Using computational fluid dynamics simulations, Hocking and colleagues revealed that wing-like flippers evolved in leopard seals that already swam with their back feet – presumably to give them extra speed for catching their preferred prey, notes senior author Alistair Evans.
They created the models by collecting video footage of seals from zoos and aquariums and used medical CT scanning to create 3D models of different shaped flippers for four species. Comparing the shape, position and mobility of the bones gave them insights into how the limbs can be used for different tasks.
Once they had generated the 3D models, the team created high-tech engineering simulations of how water flows around the flippers during swimming – the same technology that aircraft engineers use to design the wings of airplanes and space shuttles – to explore the link between anatomy and movement.
“Interestingly, the grey seal we examined at the Natural History Museum in London, UK, has paw-like hands bearing strong claws,” says Hocking. “This allows these seals to use their limbs for tasks like grooming and holding food, but it also makes them less streamlined.
“In contrast, leopard seals have greatly reduced their claws and stretched out the length of the flipper to form a more effective paddle for swimming. In doing so they have independently evolved wing-like flippers similar to those of the other main family of seals, the Otariidae, which includes the fur seals and sea lions.”
It’s one of the first studies to closely examine seal flippers as biomechanical tools adapted for swimming, according to Hocking, and helps fill in some vast gaps left by a limited fossil record.

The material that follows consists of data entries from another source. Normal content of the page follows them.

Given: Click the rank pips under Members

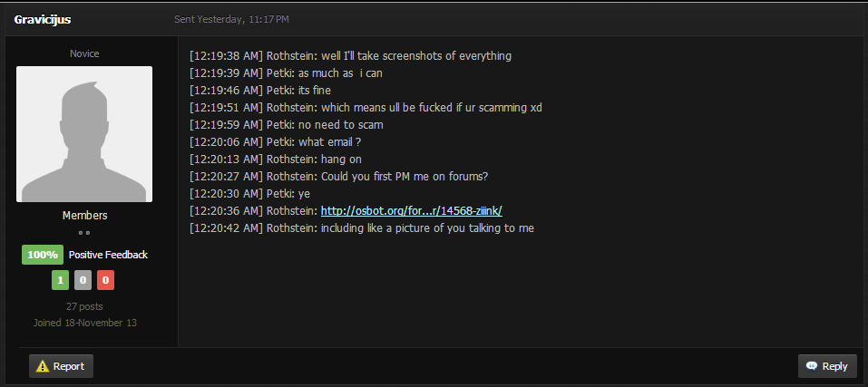Looking at the screenshot, I should tap(84, 233).
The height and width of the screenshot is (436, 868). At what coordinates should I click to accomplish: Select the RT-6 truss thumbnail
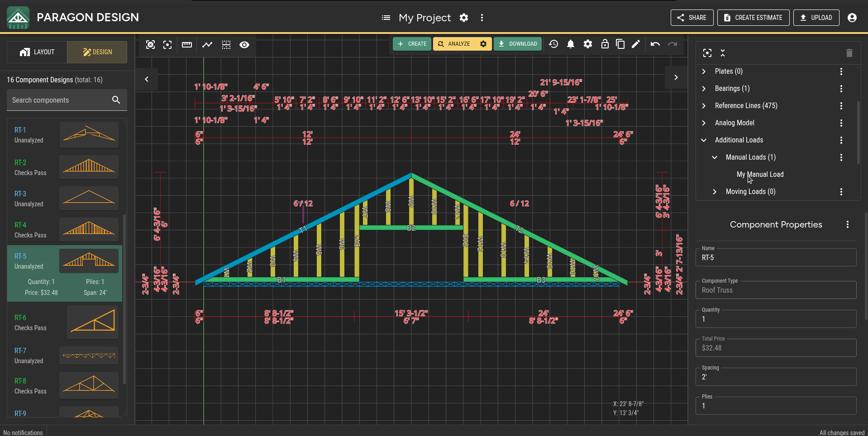point(93,322)
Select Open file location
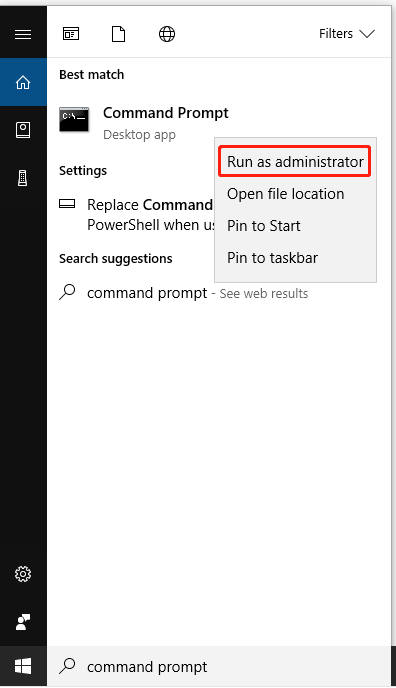This screenshot has width=396, height=688. 285,194
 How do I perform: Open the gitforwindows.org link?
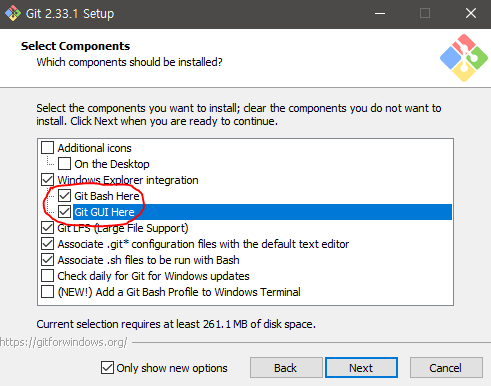coord(63,342)
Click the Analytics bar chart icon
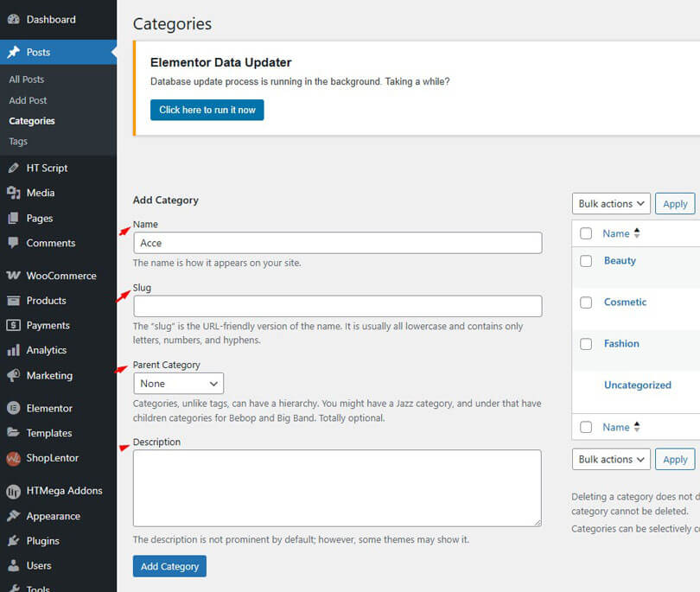The image size is (700, 592). [x=13, y=350]

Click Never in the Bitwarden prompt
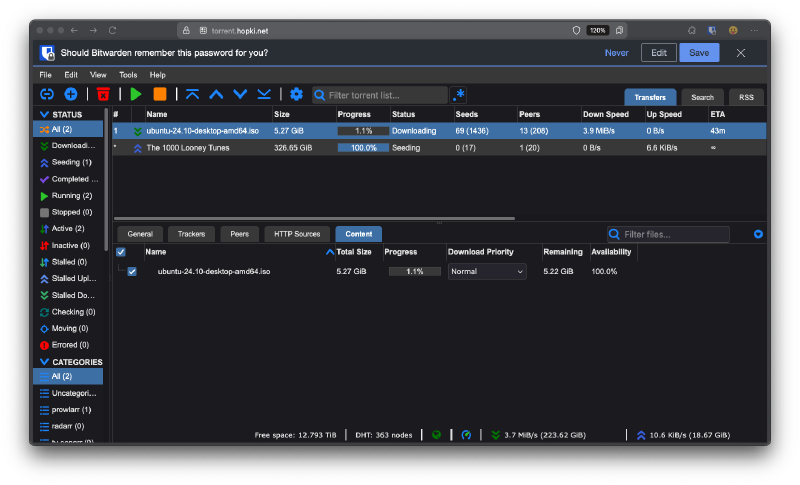click(x=617, y=53)
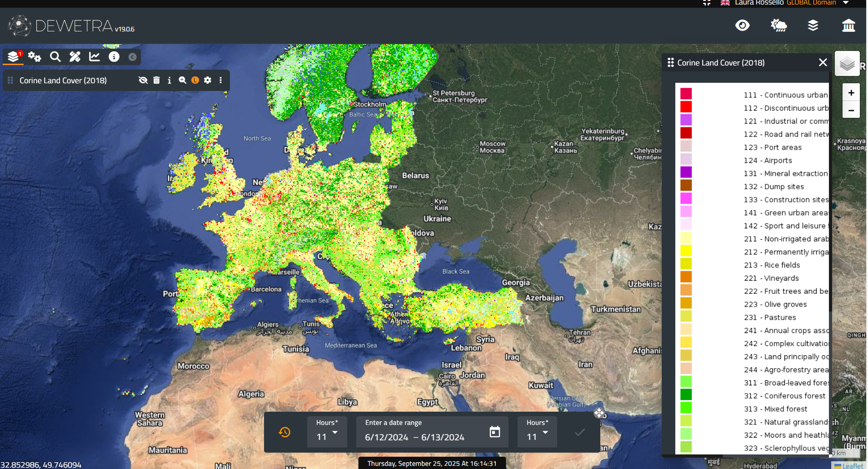Toggle the orange L legend button
The height and width of the screenshot is (469, 868).
tap(195, 80)
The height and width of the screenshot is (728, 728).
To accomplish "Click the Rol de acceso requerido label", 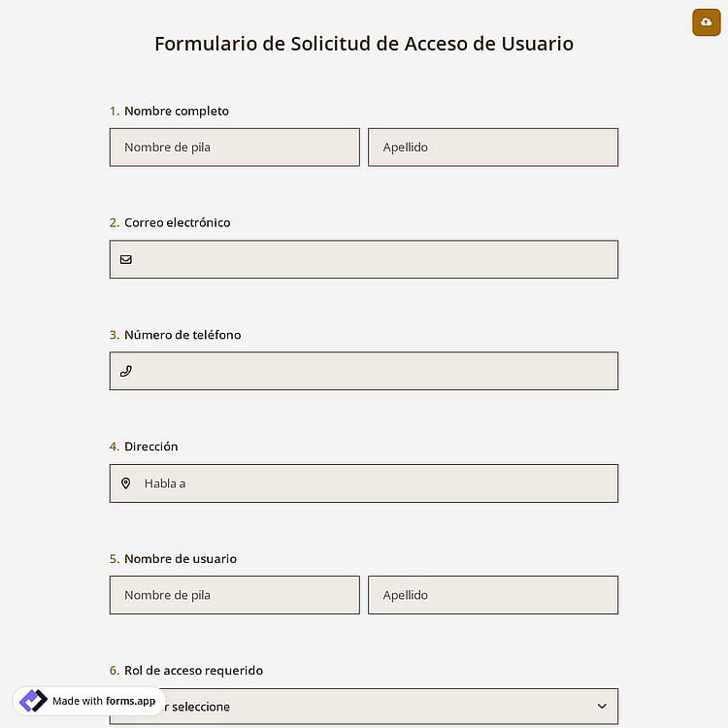I will coord(193,671).
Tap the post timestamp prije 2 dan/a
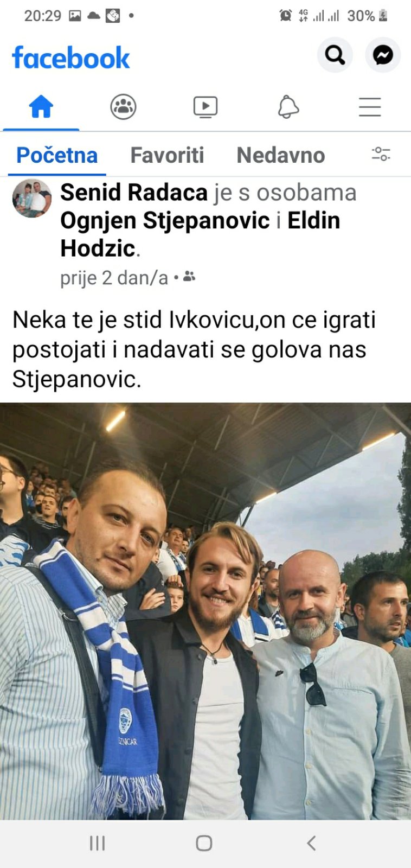411x868 pixels. (x=114, y=278)
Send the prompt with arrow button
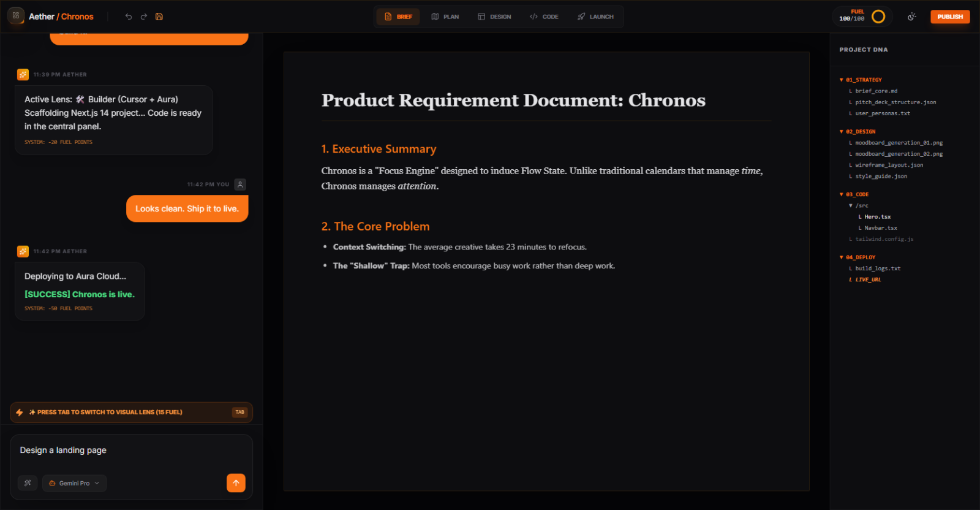The height and width of the screenshot is (510, 980). pos(236,483)
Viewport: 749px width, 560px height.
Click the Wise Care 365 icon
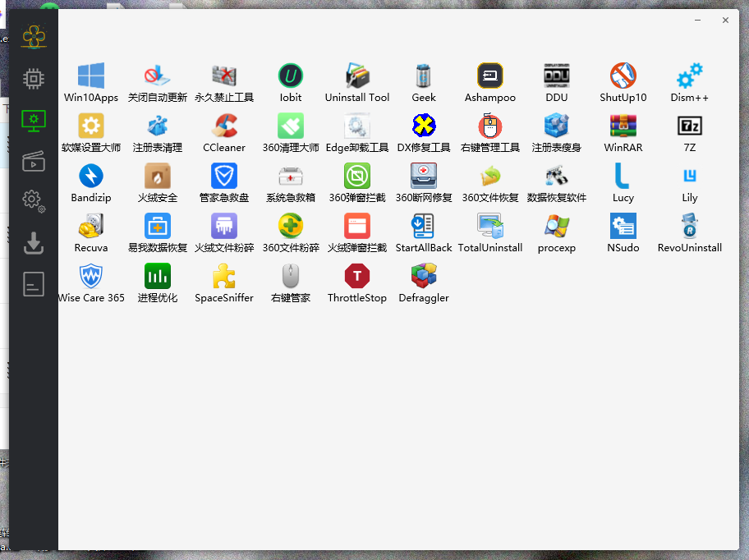point(91,277)
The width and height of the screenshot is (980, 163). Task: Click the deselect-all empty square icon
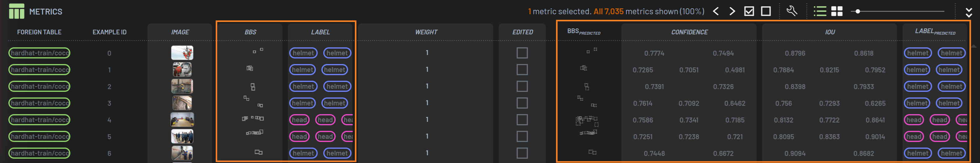[766, 11]
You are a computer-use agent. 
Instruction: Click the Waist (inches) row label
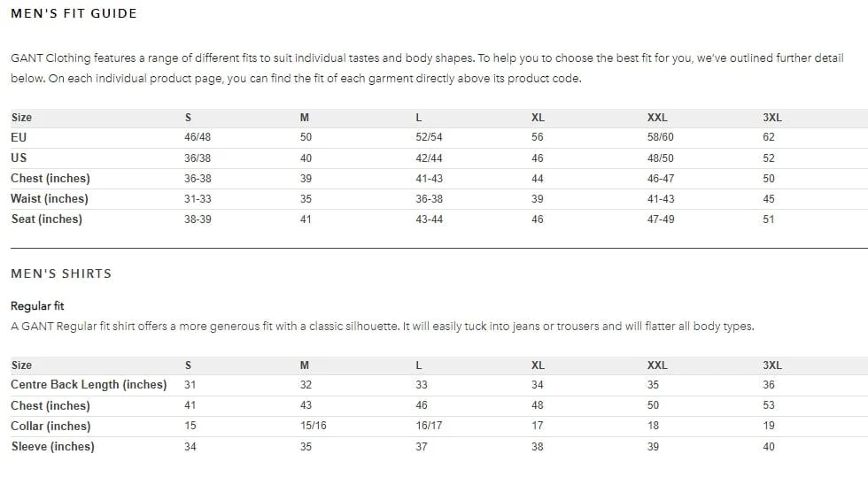click(50, 198)
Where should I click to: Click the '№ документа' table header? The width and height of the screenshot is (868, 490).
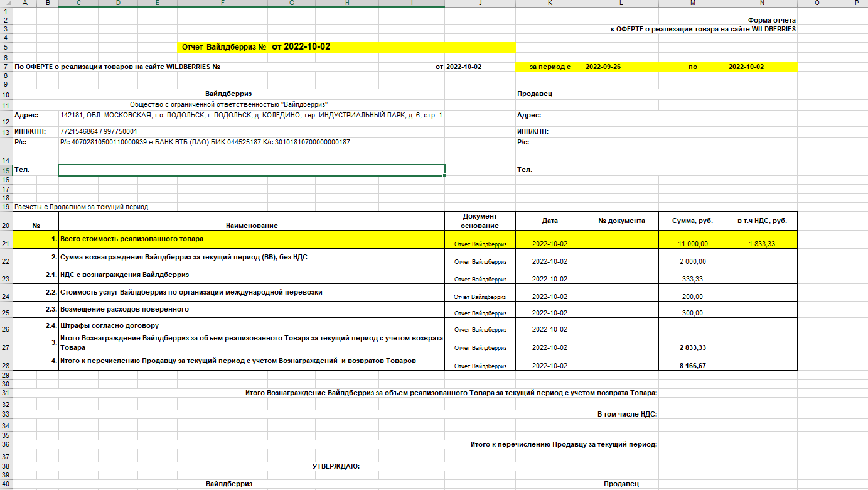coord(621,221)
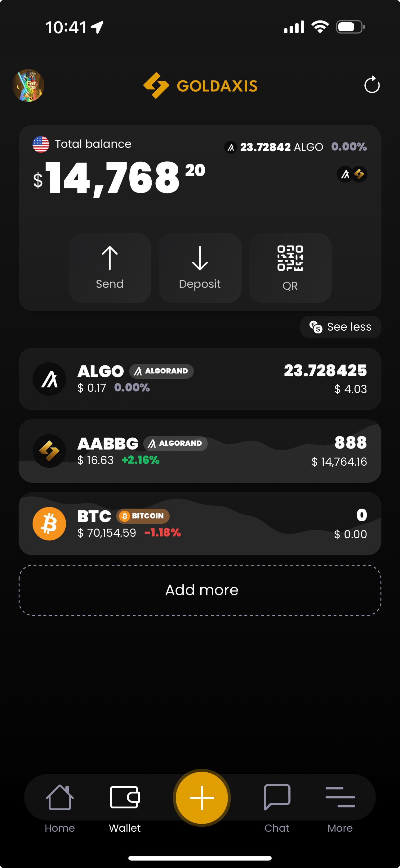Tap the Algorand logo next to ALGO

click(x=49, y=379)
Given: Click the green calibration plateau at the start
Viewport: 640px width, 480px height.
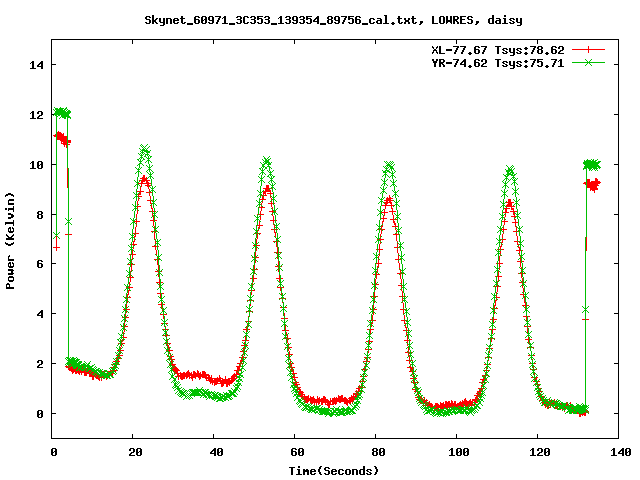Looking at the screenshot, I should 62,113.
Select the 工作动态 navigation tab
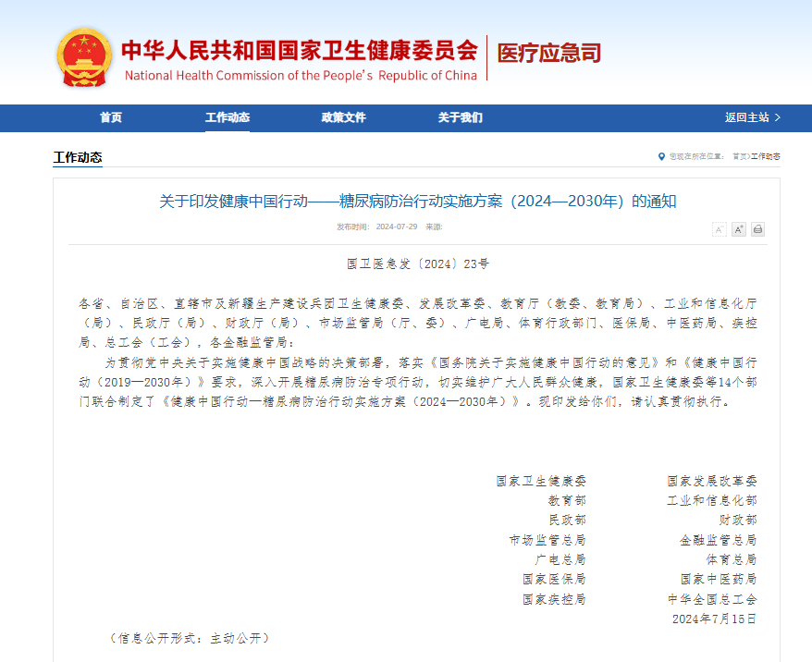The width and height of the screenshot is (812, 662). tap(228, 118)
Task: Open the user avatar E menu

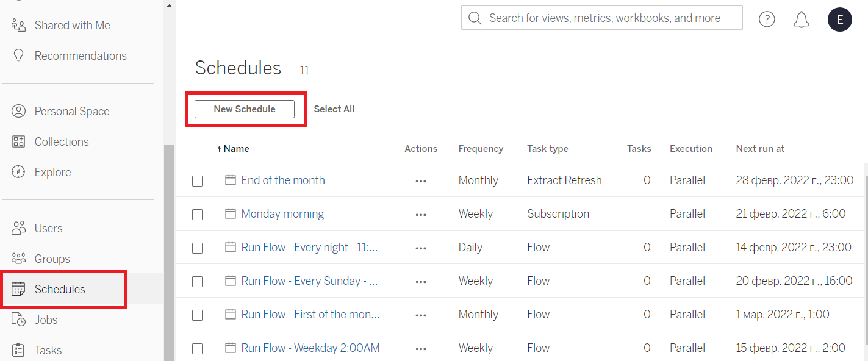Action: click(x=840, y=20)
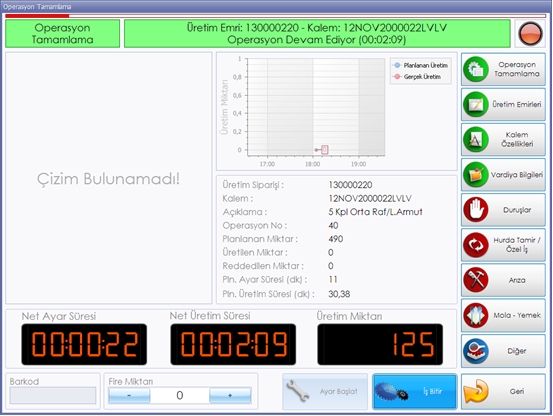
Task: Go back with the Geri button
Action: 503,391
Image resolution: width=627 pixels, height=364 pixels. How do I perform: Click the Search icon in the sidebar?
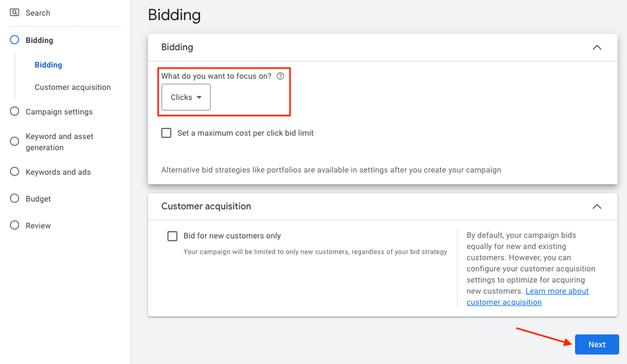coord(15,12)
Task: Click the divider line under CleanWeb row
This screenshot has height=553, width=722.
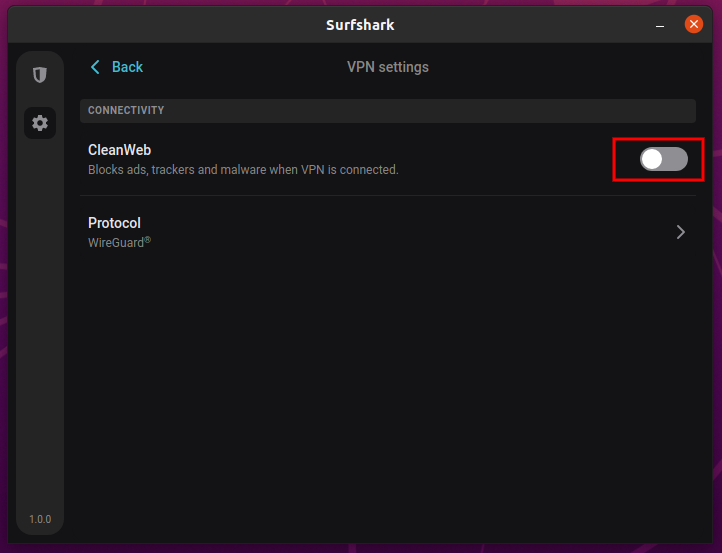Action: click(388, 195)
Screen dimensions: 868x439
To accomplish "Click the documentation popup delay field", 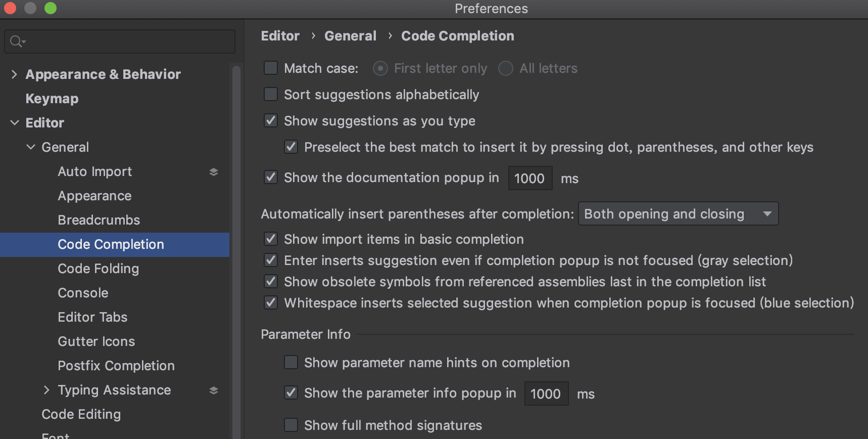I will [x=529, y=179].
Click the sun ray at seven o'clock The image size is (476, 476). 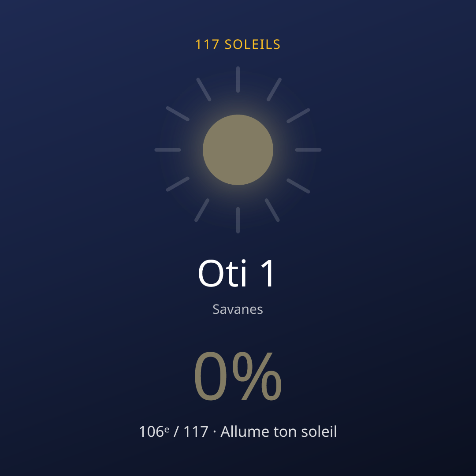(x=202, y=210)
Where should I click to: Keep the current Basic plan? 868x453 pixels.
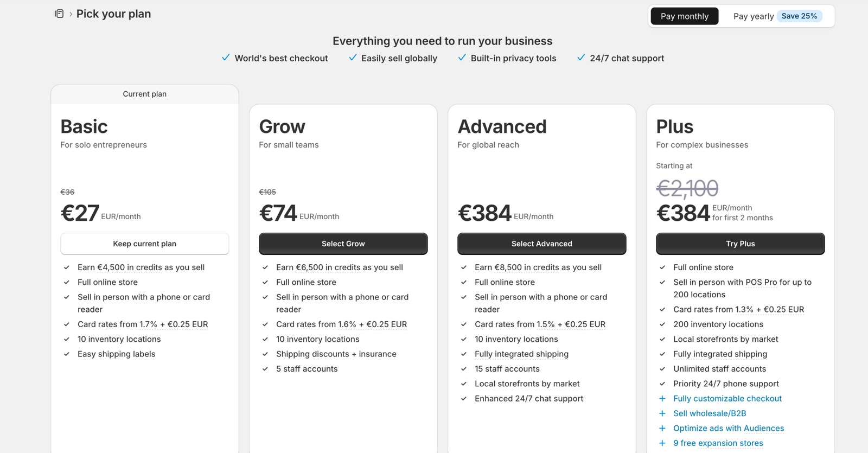(x=145, y=244)
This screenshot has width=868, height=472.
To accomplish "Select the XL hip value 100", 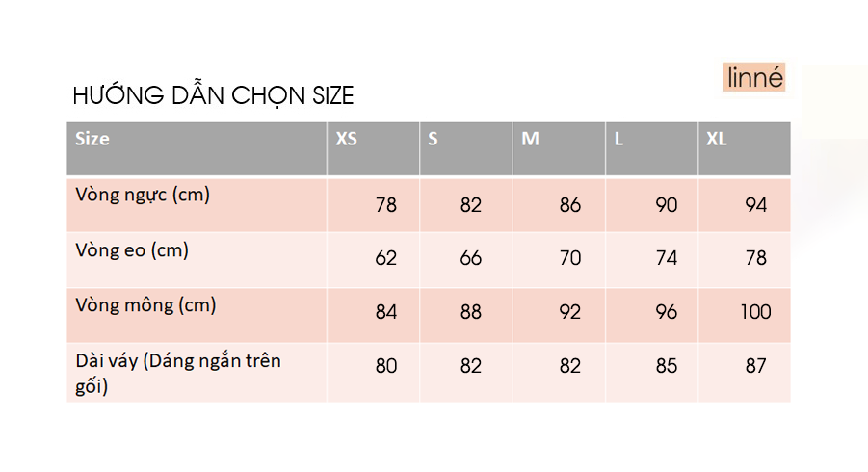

The findings help shine a light on how the animals evolved their body and behaviour to adapt to marine life – an incredible feat.
“The switch from life on land to life in water is one of the biggest transitions a species can undergo in its evolution,” says Hocking. “This has happened multiple times, with groups like whales, sea turtles, sea cows and crocodiles, all evolving from land-dwelling ancestors that have adapted themselves for a life at sea.”
“This is fundamental knowledge that helps us to understand how the huge diversity of life we see around us first evolved on our planet.”